[Math] How does Cantor’s diagonal argument work

elementary-set-theory

I'm having trouble understanding Cantor's diagonal argument. Specifically, I do not understand how it proves that something is "uncountable". My understanding of the argument is that it takes the following form (modified slightly from the wikipedia article, assuming base 2, where the numbers must be from the set $ \lbrace 0,1 \rbrace $):

\begin{align}
s_1 &= (\mathbf{0},1,0,\dots)\\
s_2 &= (1,\mathbf{1},0,\dots)\\
s_3 &= (0,0,\mathbf{1},\dots)\\
\vdots &= (s_n \text{ continues})
\end{align}

In this case, the diagonal number is the bold diagonal numbers $(0, 1, 1)$, which when "flipped" is $(1,0,0)$, neither of which is $s_1$, $s_2$, or $s_3$.

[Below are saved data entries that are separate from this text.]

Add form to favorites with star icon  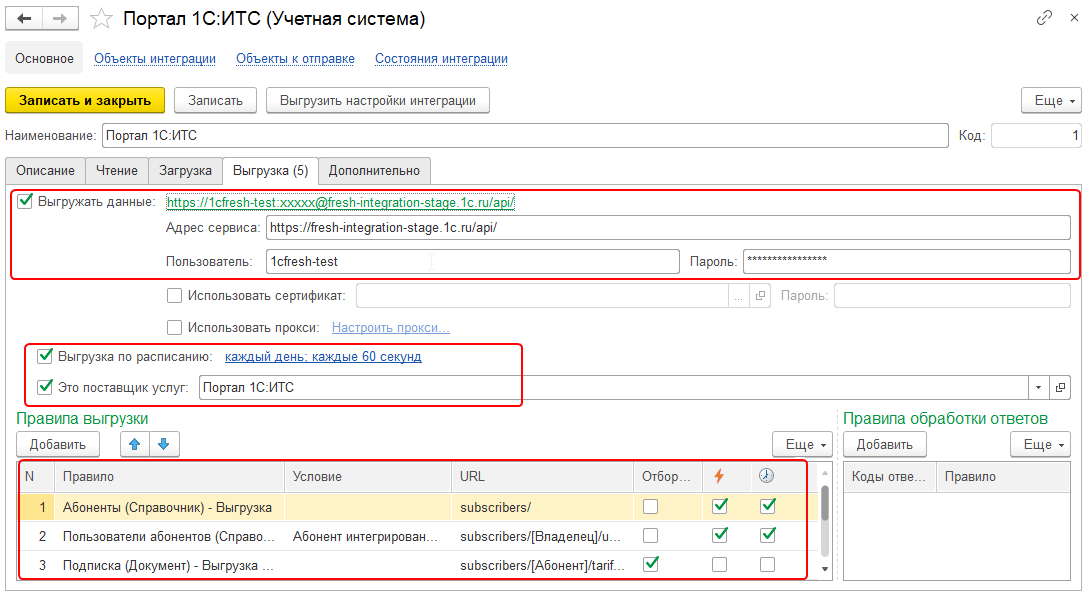coord(101,19)
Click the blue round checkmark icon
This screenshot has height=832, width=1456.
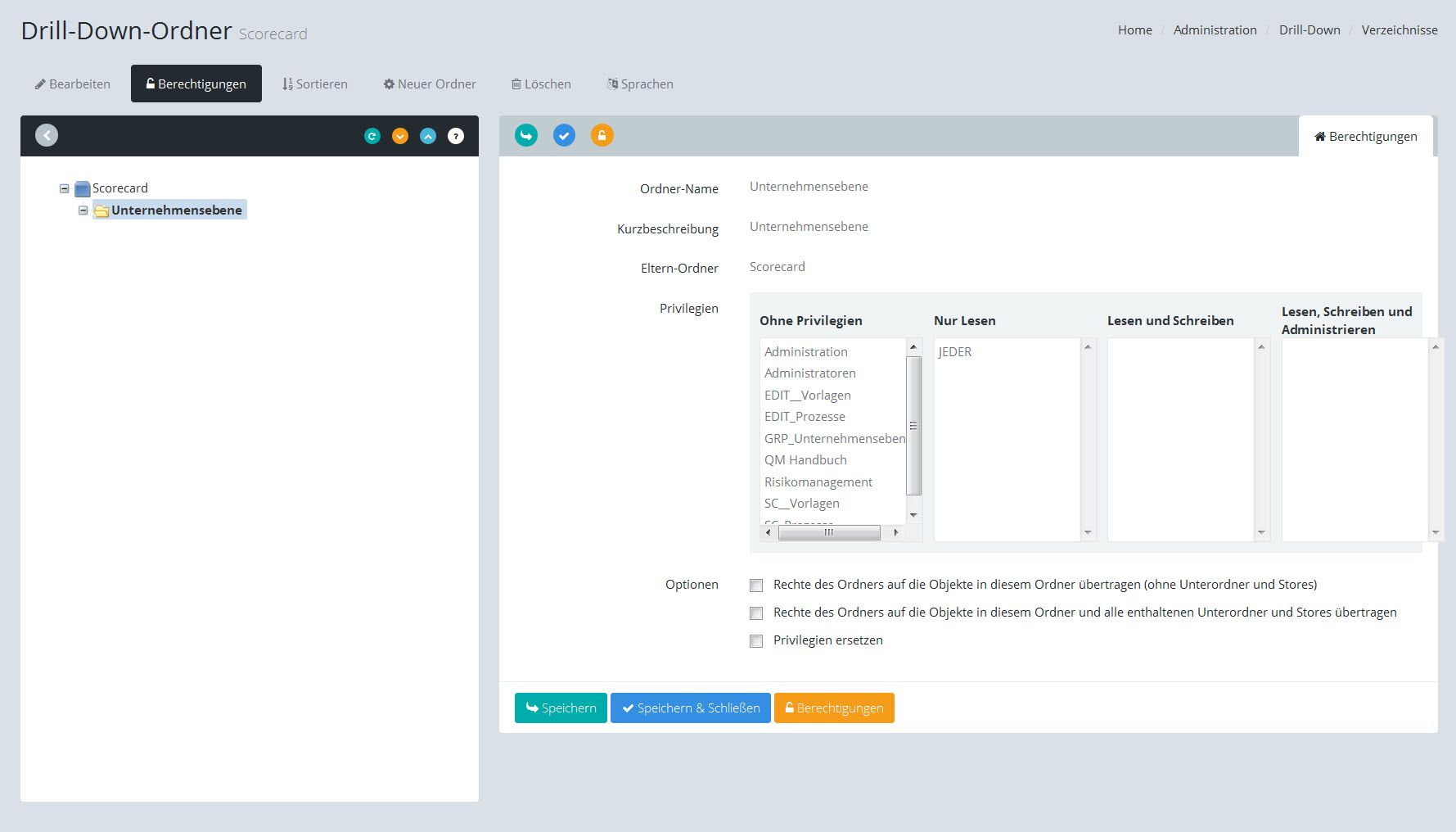pyautogui.click(x=564, y=135)
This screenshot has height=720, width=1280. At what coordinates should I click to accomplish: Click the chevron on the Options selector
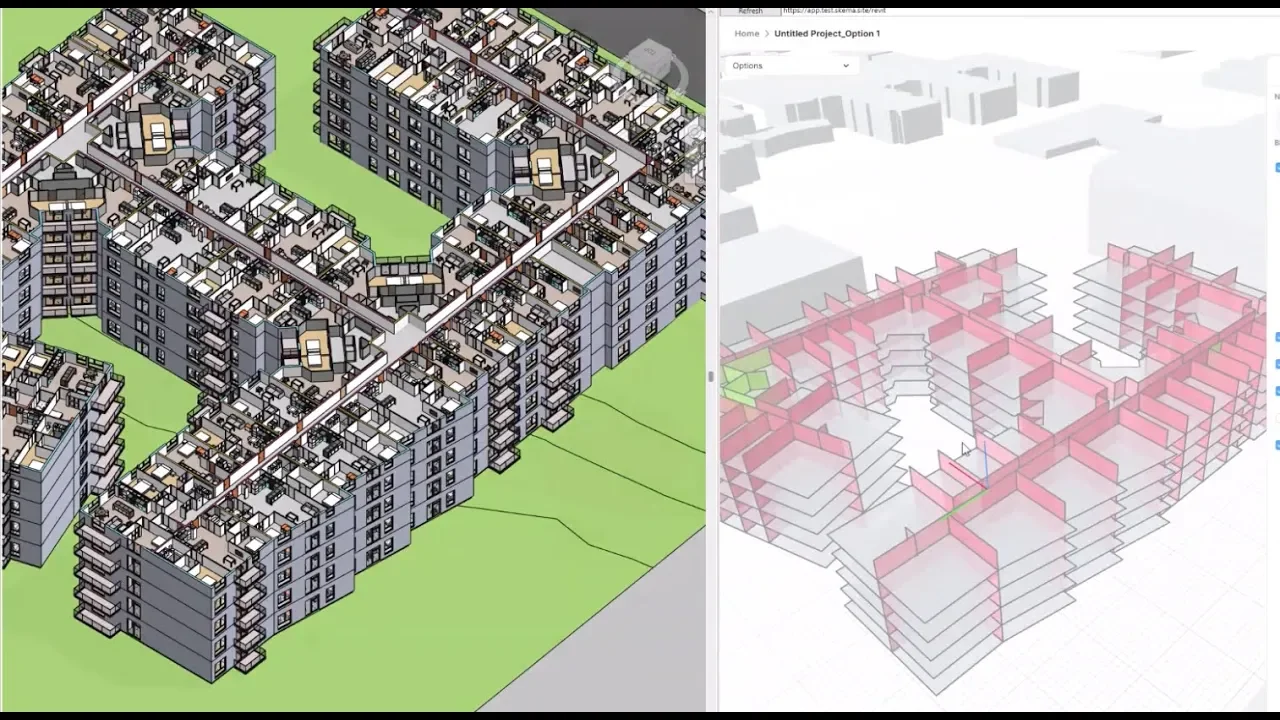846,65
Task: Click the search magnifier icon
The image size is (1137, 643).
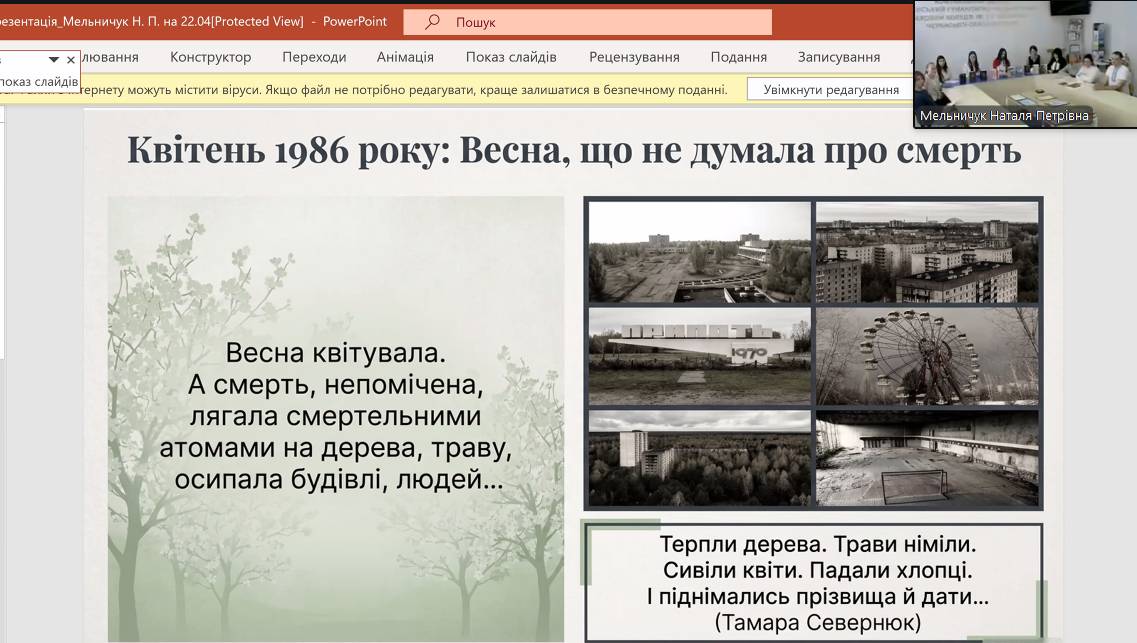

My question, or misunderstanding, is: When there exists the possibility that more $s_n$ exist, as is the case in the example above, how does this "prove" anything? For example:

\begin{align}
s_0 &= (1,0,0,\mathbf{0},\dots)\ \ \textrm{ (…the wikipedia flipped diagonal)}\\
s_1 &= (\mathbf{0},1,0,\dots)\\
s_2 &= (1,\mathbf{1},0,\dots)\\
s_3 &= (0,0,\mathbf{1},\dots)\\
s_4 &= (0,1,1,\mathbf{1},\dots)\\
s_4 &= (1,0,0,\mathbf{1},\dots)\ \ \textrm{ (…alternate, flipped } s_4\textrm{)}\\
s_5 &= (1,0,0,0,\dots)\\
s_6 &= (1,0,0,1,\dots)\\
\vdots &= (s_n \text{ continues})
\end{align}

In other words, as long as there is a $\dots \text{ continues}$ at the end, the very next number could be the "impossible diagonal number", with the caveat that it's not strictly identical to the "impossible diagonal number" as the wikipedia article defines it:

For each $m$ and $n$ let $s_{n,m}$ be the $m^{th}$ element of the $n^{th}$ sequence on the list; so for each $n$,

$$s_n = (s_{n,1}, s_{n,2}, s_{n,3}, s_{n,4}, \dots).$$

…snip…

Otherwise, it would be possible by the above process to construct a sequence $s_0$ which would both be in $T$ (because it is a sequence of 0s and 1s which is by the definition of $T$ in $T$) and at the same time not in $T$ (because we can deliberately construct it not to be in the list). $T$, containing all such sequences, must contain $s_0$, which is just such a sequence. But since $s_0$ does not appear anywhere on the list, $T$ cannot contain $s_0$.

Therefore $T$ cannot be placed in one-to-one correspondence with the natural numbers. In other words, it is uncountable.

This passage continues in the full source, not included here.